Of course, being sat at a desk is no problem for PC gamers, and the added benefits of responsiveness out weight this issue entirely.
TVs benefit from excellent viewing angles, giving you a wide range of places to sit in your living room without the colors transforming. While IPS monitors do have much better viewing angles than TN monitors, they are more expensive and aren’t really worth it for hardcore gamers. TVs have the benefit of wide viewing angles and large sizes. While it may seem that TVs beat monitors in terms of viewing angles, remember you are likely to be sat in front of your monitor when you game, rendering a great viewing angle useless in most usage scenarios.
What’s the score on the doors? In this section, we’re going to do some quick summarizing, along with our final verdict and a few recommendations.
Image Quality And HDR
TVs achieve superior viewing experiences at lower price points, and also have better support for HDR than monitors do. For this reason, we chose TVs for this category, but you can get better image quality if you’re willing to spend more on your monitor.
Monitors win this category, hands-down. Even with high-end gaming TVs sporting fast response times and high refresh rates, they are less affordable. Even IPS panel gaming monitors now feature incredibly low input lag, so it’s a clean sweep for the monitor.

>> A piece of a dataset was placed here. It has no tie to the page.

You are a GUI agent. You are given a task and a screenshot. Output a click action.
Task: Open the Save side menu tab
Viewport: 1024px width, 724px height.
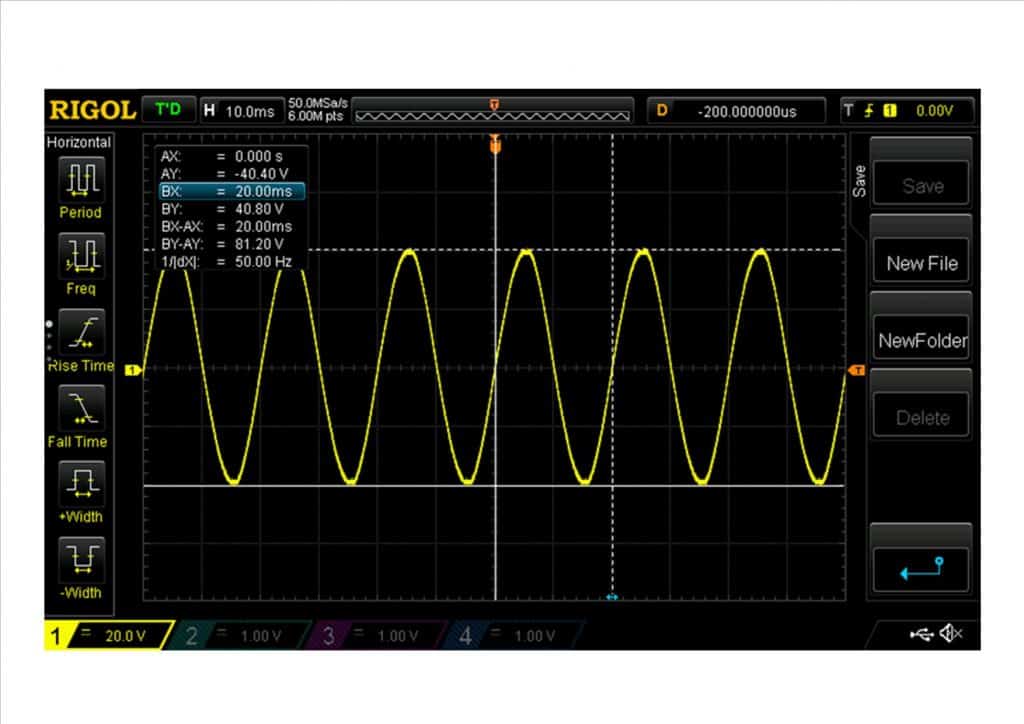pos(859,181)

High Refresh Rates And Sync Technologies
If you want to play with a high refresh rate and actually make use of framerates above 60, a gaming monitor is an obvious choice. Most TVs with high refresh rates only use those refresh rates for interpolation, not raw visual performance, and even the few that do have worse input latency than monitors.
Variable refresh rate technologies are supported by both TVs and monitors but are much more affordable on the latter. FreeSync and G-Sync displays still have a hefty price premium over displays that don’t support those features so make sure you use the technology if you are going to buy it.

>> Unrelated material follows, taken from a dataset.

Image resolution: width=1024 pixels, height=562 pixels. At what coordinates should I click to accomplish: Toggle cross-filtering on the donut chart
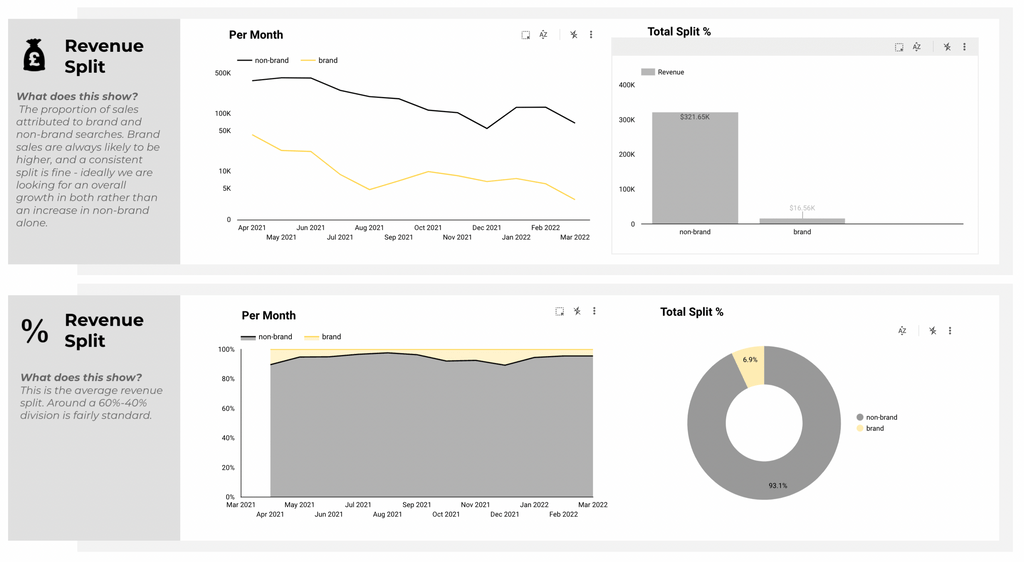(x=932, y=331)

For those just looking for a solid gaming experience at a low price, it’s going to be much easier to achieve that with a gaming monitor than it is on a TV, especially if you’re a competitive player.
When we are looking at monitors vs TVs for gaming, it’s clear that monitors win. However, if you prioritize viewing over playing, you could argue a TV is the way to go. That said, with the latest gaming monitors featuring IPS panels, HDR, and wide viewing angles, gaming monitors are the clear winner.
Last but not least is comfort, which TVs win pretty conclusively thanks to larger viewing distances and wider viewing angles. There’s a reason that TVs are the go-to for couch gaming and local multiplayer, they simply create a better experience overall.
Yes, slouching on the couch while gaming is the ultimate in comfort but with high-end gaming monitors featuring IPS panels you get excellent viewing angles, and with the option to buy ultrawide 4K gaming monitors, there is something to be said for both.
Monitors seem to be the better choice for pure gaming performance, latency, and they win more of our categories, so we have a clear winner.
That being said, there are still going to be scenarios where you might want to use a TV instead. If you’re playing casual single-player games, for instance, a TV and a couch offer much more than a desk and monitor setup.
If you aren’t serious about playing competitively and don’t have the technology to drive high refresh rate displays, the ability to sit back, relax, and play a game on your widescreen TV is going to be superior to hunching over your desk and wildly tapping keys and buttons.
Ultimately, gaming is about choice, especially PC gaming. The winner here really depends on what you want out of your gaming experience.
If you’re a competitive gamer who wants to top the leaderboards, get into esports, and push yourself as far as you can go, get a gaming monitor.
But for the social gamers out there, a TV might just offer a better gaming experience for you.